**ZITIERTER TEXTAUSZUG:**
%%
Süddeutsche Zeitung

Berufsalltag:Die Kunst des Klatsches

Tratschen ist verpönt, doch jeder macht mit. Manchmal ist es auch unverzichtbar, wenn man weiterkommen will. Wann wird es zu viel? Wie setzt man sich zur Wehr?

Von Kristin Kruthaup/dpa

Dem einen ist der Klatsch das Salz in der faden Kantinensuppe, dem anderen vergeht dabei der Appetit: Tratsch ist aus der Arbeitswelt kaum wegzudenken. "Hast du schon gehört?" So geht es meistens los. "Kollegin A ist schwanger." "Kollege B hat ein Verhältnis mit Kollegin C aus der Nachbarabteilung." "Und sag es keinem weiter, aber: Kollege Y hat einen ganz schwierigen Sohn. Der steht jetzt vor Gericht wegen Vandalismus." Keine Frage: Klatsch macht aus den langweiligsten Mitarbeitern schillernde Figuren. Doch ist Klatsch immer schlecht? Wie wehrt man sich gegen Klatsch über die eigene Person? Und wie erfährt man überhaupt davon?
%%
**VERFÜGBARE DATEN:**
%%
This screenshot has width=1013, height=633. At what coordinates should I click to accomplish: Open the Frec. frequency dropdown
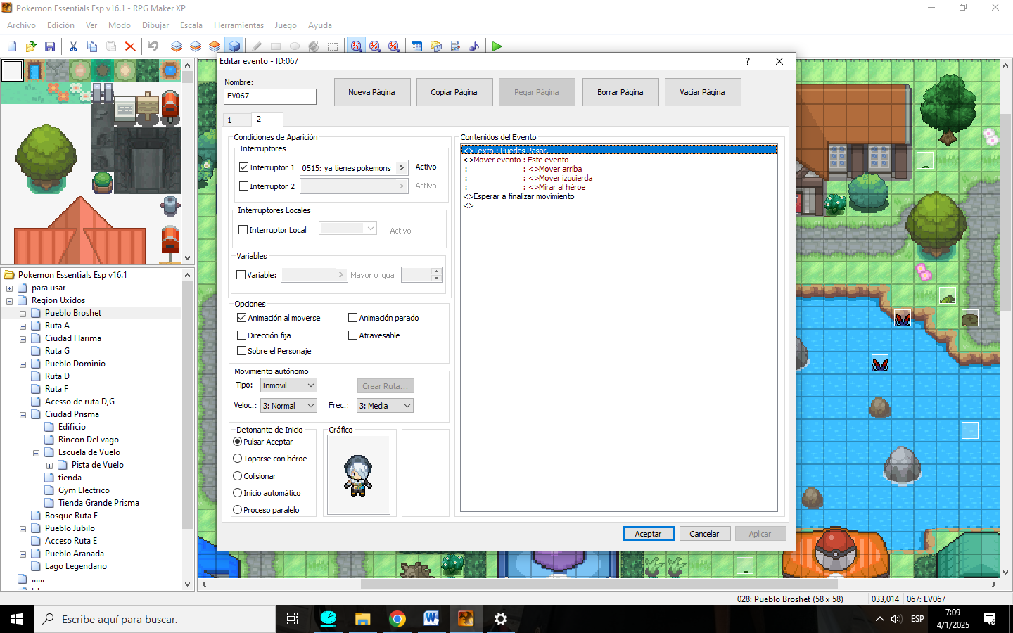coord(384,406)
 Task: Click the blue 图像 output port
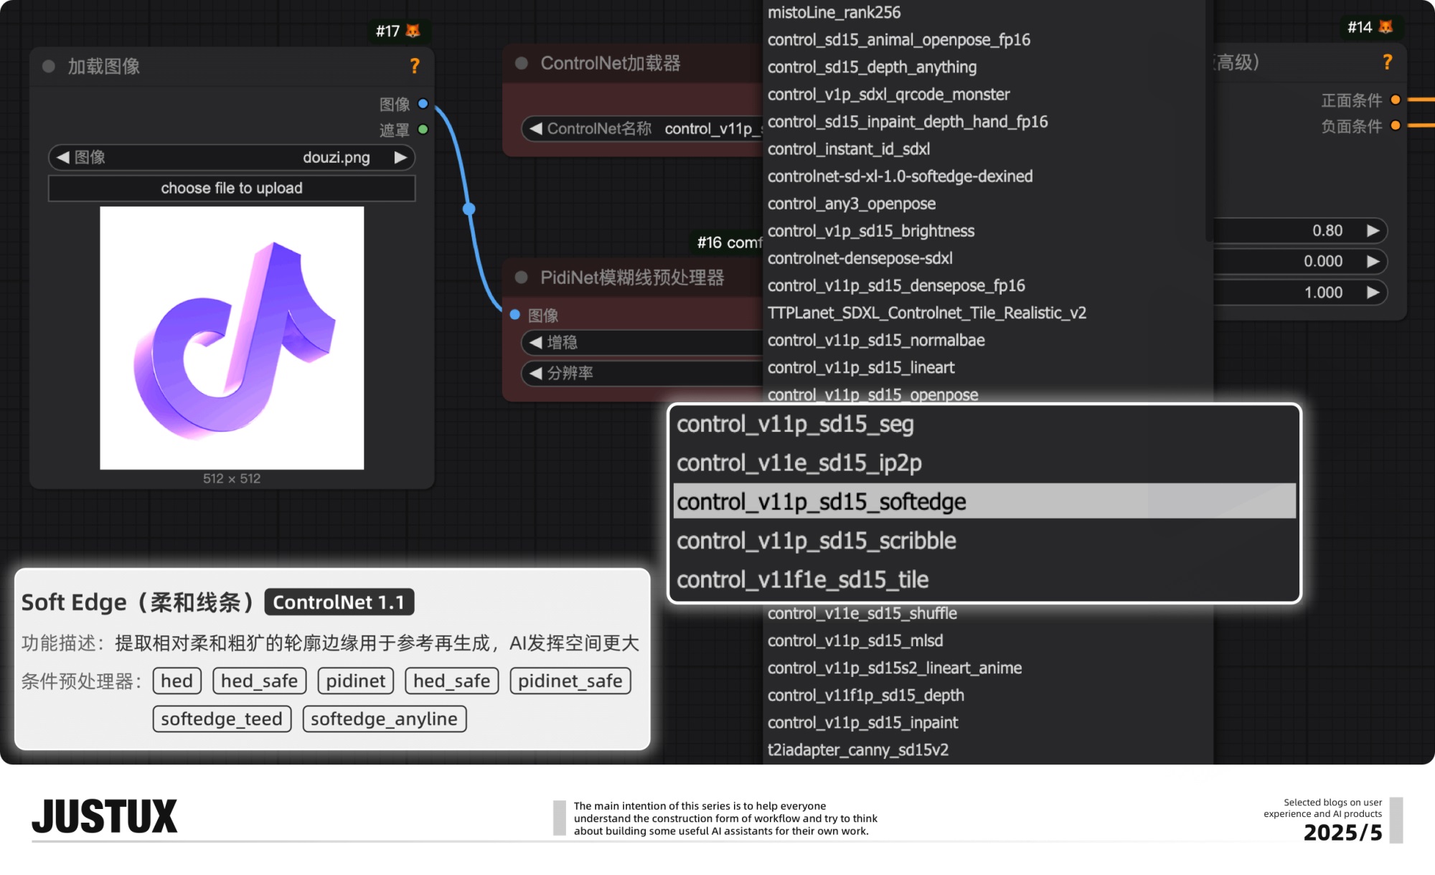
%%
**ZU ERLEDIGEN:**
Schreib den Zeitungsartikel über Klatsch im Berufsalltag weiter und setz direkt nach seinem letzten Satz ein.

**ERGEBNIS:**
Klatsch zu definieren, ist gar nicht so leicht: Wo endet er? Und wo fängt das Gerücht oder sogar Mobbing an? "Klatsch ist unspezifischer als ein Gerücht", sagt Coach Regina Michalik. Sie hat ein Buch zum Thema Intrigen geschrieben. Klatsch sei quasi eine Art Smalltalk, ein Gerücht richte sich dagegen gezielt gegen eine Person - und werde als Wahrheit verkauft. "Klatsch sind negative Informationen über das Privatleben einer Person, die eigentlich nicht für die Öffentlichkeit bestimmt sind", ergänzt der Soziologe Christian Schuldt. Er hat früher für ein Boulevardmagazin geschrieben und später ein Buch zum Thema Klatsch veröffentlicht.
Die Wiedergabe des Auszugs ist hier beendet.